The basic formula of derivative: y=c(c is a constant) y'=0, y = x ny' = NX (n- 1). The formula of derivative algorithm is: y=c(c is a constant) y' = 0；; y=x^ny'=nx^(n- 1)； y=a^xy'=a^xlna； y=e^xy'=e^x； y = loga xy ' = logae/x； y = lnxy ' = 1/x； Y = sinxy' = cosxY=cosxy'=-sinx, etc.

I. Introduction to Derivatives

Derivative, also called derivative function value. Also known as WeChat quotient, it is an important basic concept in calculus. When the independent variable x of the function y=f(x) generates an increment δ x at the point x0, if there is a limit a of the ratio of the increment δ y of the function output value to the increment δ x of the independent variable when δ x tends to 0, then A is the derivative at x0, which is denoted as f'(x0) or df(x0)/dx.

Derivative is the local property of function. The derivative of a function at a certain point describes the rate of change of the function near that point. If the independent variables and values of the function are real numbers, then the derivative of the function at a certain point is the tangent slope of the curve represented by the function at that point. The essence of derivative is the local linear approximation of function through the concept of limit.

Second, derivative.

Not all functions have derivatives, and a function does not necessarily have derivatives at all points. If the derivative of a function exists at a certain point, it is said to be derivative at this point, otherwise it is called non-derivative. However, the differentiable function must be continuous; Discontinuous functions must be non-differentiable.

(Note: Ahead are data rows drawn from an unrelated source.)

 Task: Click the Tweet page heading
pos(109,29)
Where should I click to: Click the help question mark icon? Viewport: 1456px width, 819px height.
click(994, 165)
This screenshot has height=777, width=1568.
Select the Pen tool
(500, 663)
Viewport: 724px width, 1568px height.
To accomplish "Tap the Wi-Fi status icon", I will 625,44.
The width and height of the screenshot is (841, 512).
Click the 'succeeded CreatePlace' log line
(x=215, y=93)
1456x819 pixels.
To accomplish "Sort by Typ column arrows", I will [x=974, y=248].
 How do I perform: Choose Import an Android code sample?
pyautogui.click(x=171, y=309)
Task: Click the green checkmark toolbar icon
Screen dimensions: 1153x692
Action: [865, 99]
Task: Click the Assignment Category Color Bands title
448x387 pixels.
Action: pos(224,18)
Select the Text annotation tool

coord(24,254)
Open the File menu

The origin and development of derivative products;

1, origin

Around 1629, the French mathematician Fermat studied the method of tangent curve and extreme value of function; 1637 or so, he wrote a manuscript "the method of finding the maximum value and the minimum value". When making tangent, he constructed the difference f(A+E)-f(A) and found that the factor e is what we call the derivative.

2. Development

/kloc-the development of productivity in the 0/7th century promoted the development of natural science and technology. On the basis of predecessors' creative research, great mathematicians Newton and Leibniz began to study calculus systematically from different angles. Newton's calculus theory is called "flow number". He called the variable flow and the rate of change of the variable flow number, which is equivalent to what we call derivative.

Newton's major works on "Flow Number Theory" include Finding the Area of Curved Polygon, Calculation Method Using Infinite Polynomial Equation, Flow Number Theory and Infinite Series. The essence of stream number theory is summarized as follows: his emphasis is on univariate function, not multivariate equation; It lies in the composition of the ratio of the change of independent variables to the change of functions.